There is clearly a centralized enterprise-wide role for technology infrastructure provisioning and management – clouds, email, security, compliance and backup/redundancy are part of that role’s function. But there is also a large impactful role of working to optimize business needs. Business facing technologists need to implement and where useful, drive technology solutions to business problems and opportunities.
Perhaps it is time to call the question – many have argued that CIO = Chief Innovation Officer. Nonsense. The business needs to lead its business, with strong participation from all relevant disciplines, including IT. Perhaps the best posture for an IT organization is to (1) own infrastructure as defined above, and (2) ensure that business units are staffed with competent technology experts. The IT organization needs to set standards, policies and best practices for those in technology roles, and oversee the career development of those resources.
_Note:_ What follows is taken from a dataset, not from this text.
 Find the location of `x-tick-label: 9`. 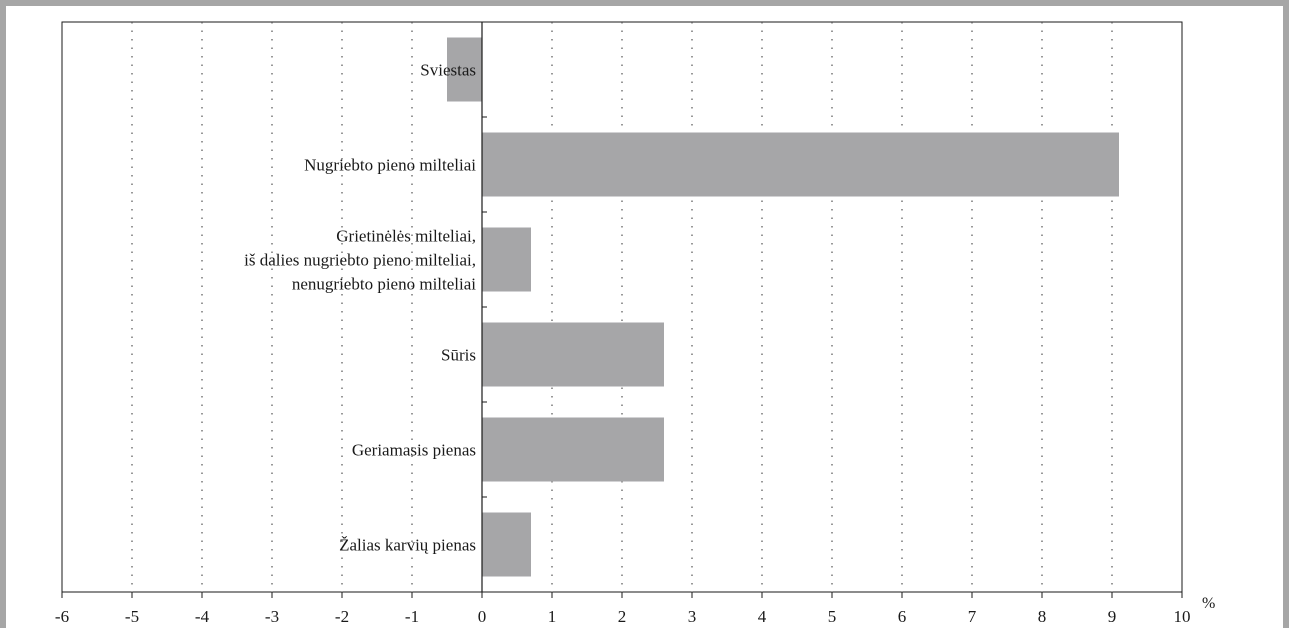

x-tick-label: 9 is located at coordinates (1112, 616).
Direct line reporting is unnecessary – direct influence however is a requirement for success.
This view is perhaps out of step with those arguing for centralized IT with increased power. And many reading this blog will say that they are already doing much of what is advocated here, and hence the direct reporting of IT resources to business unit leadership is not necessary.
Clearly this is not a prescription for every IT organization in every company. But it is a direction that should be evaluated to assess its benefits for overall enterprise technology success.